▶ _WHAT THIS EXERCISE ASKS_:
1) In the passage on nineteenth-century Egypt, what building was an exact copy of La Scala of Milan?
2) Copy the passage on nineteenth-century Egypt starting with "Because of the" and going on through "control of Europeans.", changing "bankers" to "financiers".

▶ _SELECTED EXTRACT_:

↓↓↓

During the 1800s, Mohammed Ali's grandson was ruling Egypt. Ismail had been educated in France, travelled extensively and dreamed that Cairo should rival Paris. He established a new quarter with straight streets and gave land to anyone who would build a building worth at least 30,000 francs within 18 months.

Because of the opening of the Suez Canal in 1869, Europeans living in Egypt and rich Egyptians celebrated with balls, operas and races. One of the buildings erected at that time was the Cairo Opera House, an exact copy of La Scala of Milan.

Eventually the money ran out and European bankers basically foreclosed on Egypt, capturing the country without a shot being fired. Much of the money used for buildings, roads, and the Suez Canal itself had been borrowed at lofty costs, and so Egypt fell even further under the influence, and now outright control of Europeans.

April 18, 1884, Daily Alta California, San Francisco, California, U.S.A.

LAND OF THE PHARAOHS. 
Transformations to Astonish the Ancients. 
CAIRO AND ALEXANDRIA. 
A Series of Brilliant Historical Word Pictures Napoleon and the Mamelukes
Mehemet Ali's Dreadful Slaughter.

[Correspondence N. Y. Times)

People who write about Egypt are fond of calling it, by way of a strikingly original title, the "land of the Pharaohs." . . . True, Ramses the Great would eye the Pyramids with a comfortable sense of recognition, although he might well be scandalized at the sight of half a dozen Cockney tourists scrambling up their sides and an Arab singing "Not for Joe" or "Pop Goes the Weasel " on the top. Pharaoh Necho, as the original cutter of the Suez Canal, could not fail to be gratified with the successful revival of his idea among men who could not even tell his date off-hand, but to find seventeen railways traversing the delta of the Nile and an eighteenth running up its left bank toward Nubia Memphis in ruins the Pyramid of Cheops hacked with British pocket knives and plastered with British advertisements "Rough on Bats" exterminating the sacred beetles of Heliopolis Manchester cottons and calicoes supplanting camel's-hair cloaks the holy crocodiles being shot by infidel sportsmen from some unheard-of place beyond the Cyrenian sea such a spectacle might break the heart of Osoris himself. And then to see pale-faced professors digging up and classifying Thotmes and Ramses as coolly as potato roots steamers on the sacred Nile, whose Captains, were Sesostris to demand a passage in person, would see him embalmed first unless he took a return ticket in advance and, worse still, the descendants of their runaway Hebrew coolies engrossing the lion's share of the trade of Egypt all this would suffice to drive the stoutest Pharaoh into an untimely sarcophagus, even if he were not there already.

↑↑↑

▶ _DATA SEGMENT_:
↓↓↓

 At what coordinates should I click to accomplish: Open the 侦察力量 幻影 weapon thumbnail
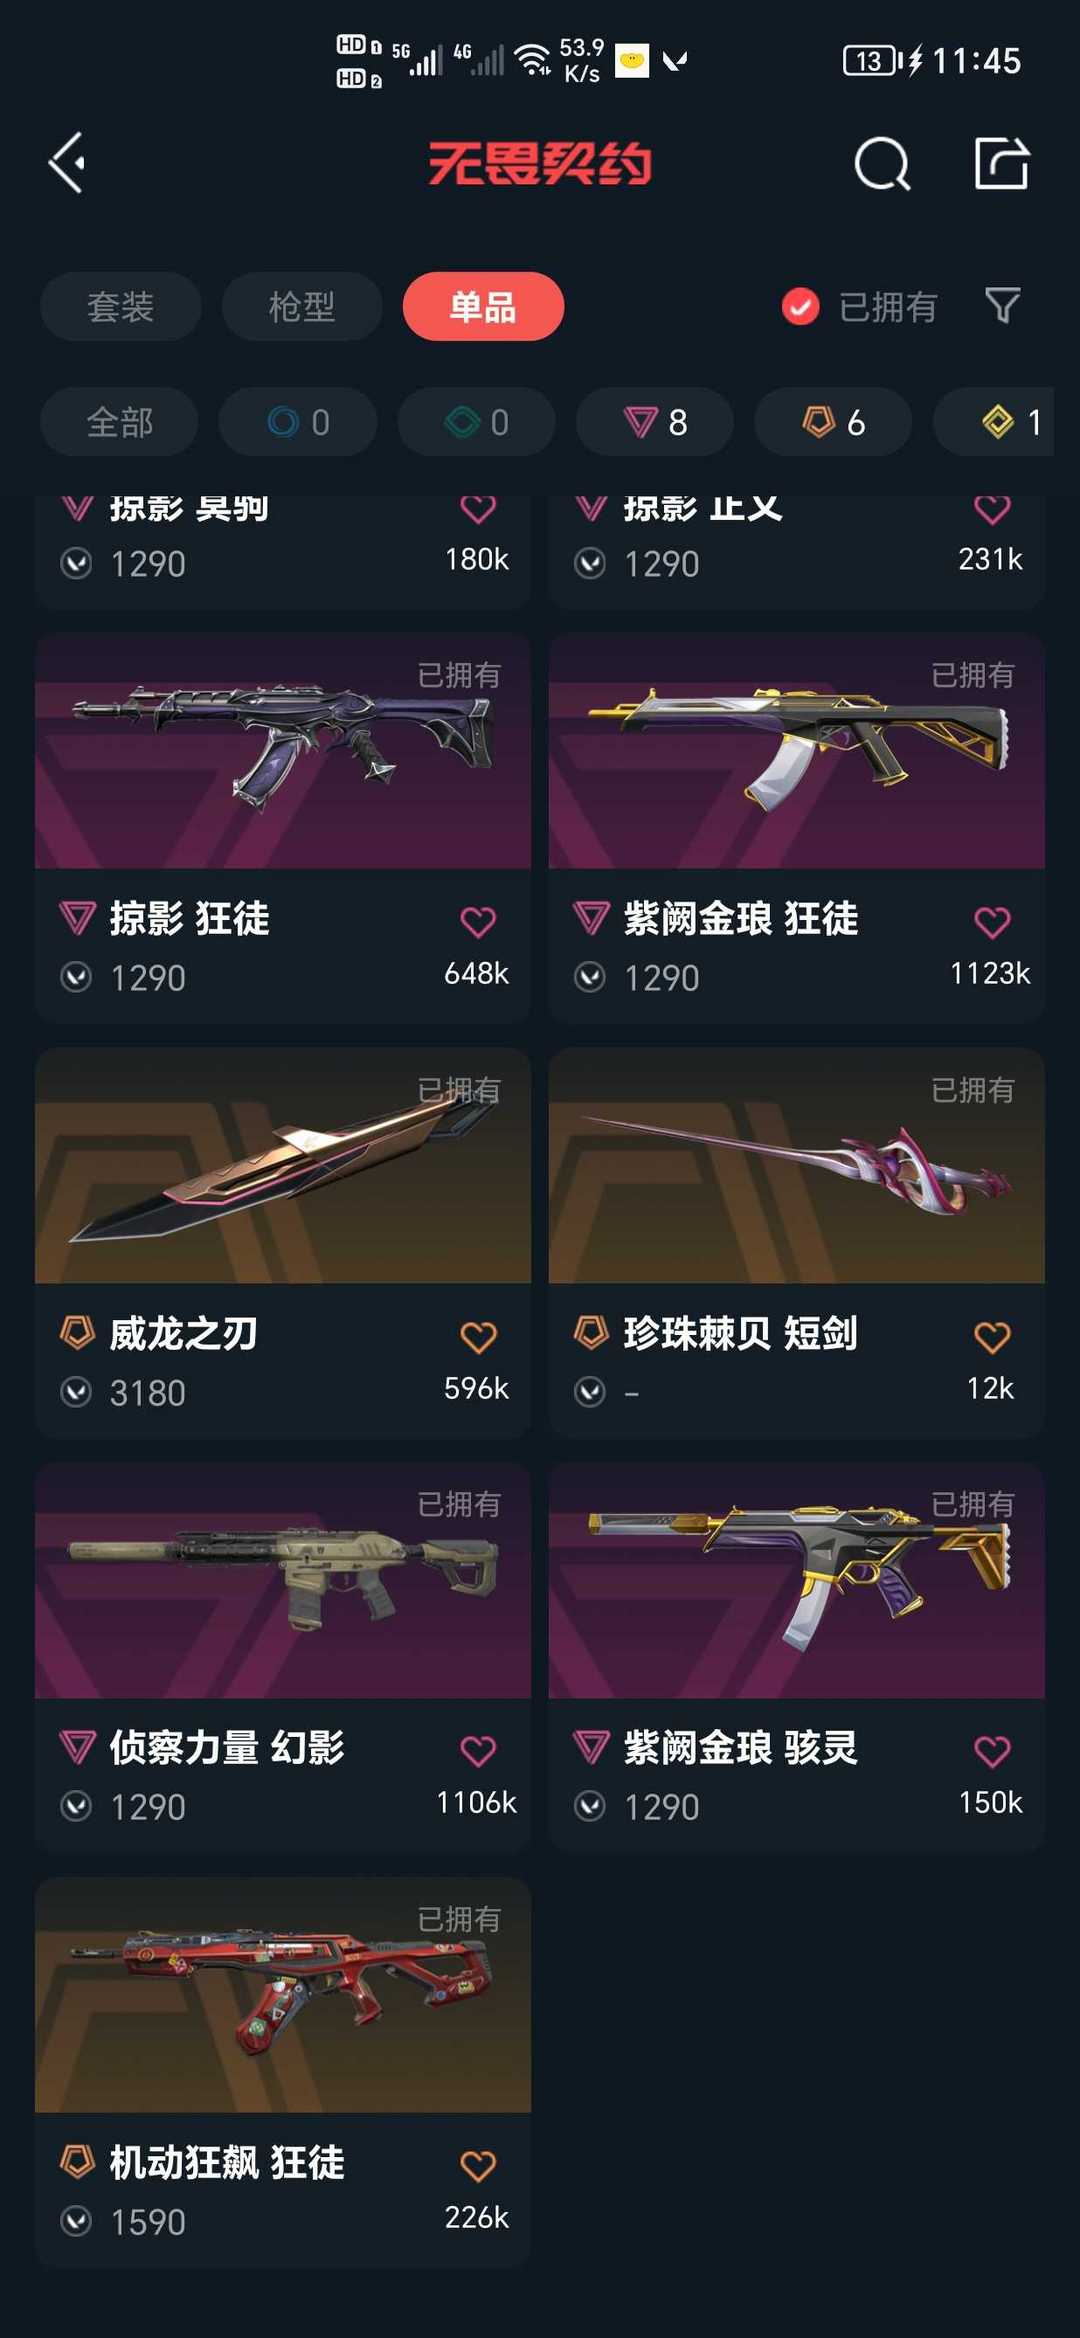pyautogui.click(x=283, y=1581)
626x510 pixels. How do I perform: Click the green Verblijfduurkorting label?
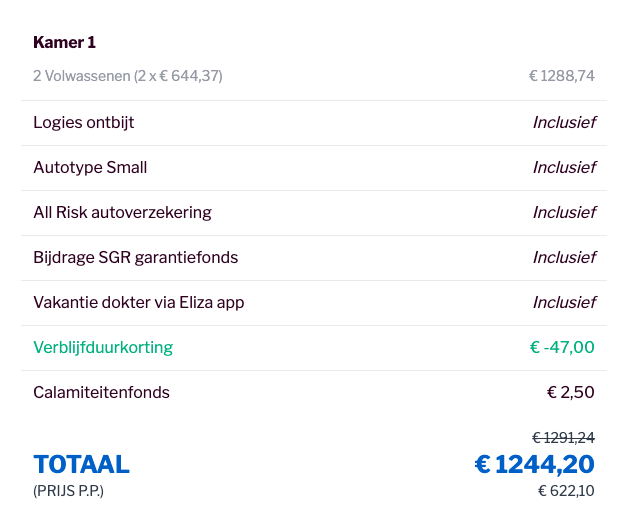click(x=103, y=348)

↑↑↑

▶ _ANSWER SET_:
1) The Cairo Opera House.

2)
Because of the opening of the Suez Canal in 1869, Europeans living in Egypt and rich Egyptians celebrated with balls, operas and races. One of the buildings erected at that time was the Cairo Opera House, an exact copy of La Scala of Milan.

Eventually the money ran out and European financiers basically foreclosed on Egypt, capturing the country without a shot being fired. Much of the money used for buildings, roads, and the Suez Canal itself had been borrowed at lofty costs, and so Egypt fell even further under the influence, and now outright control of Europeans.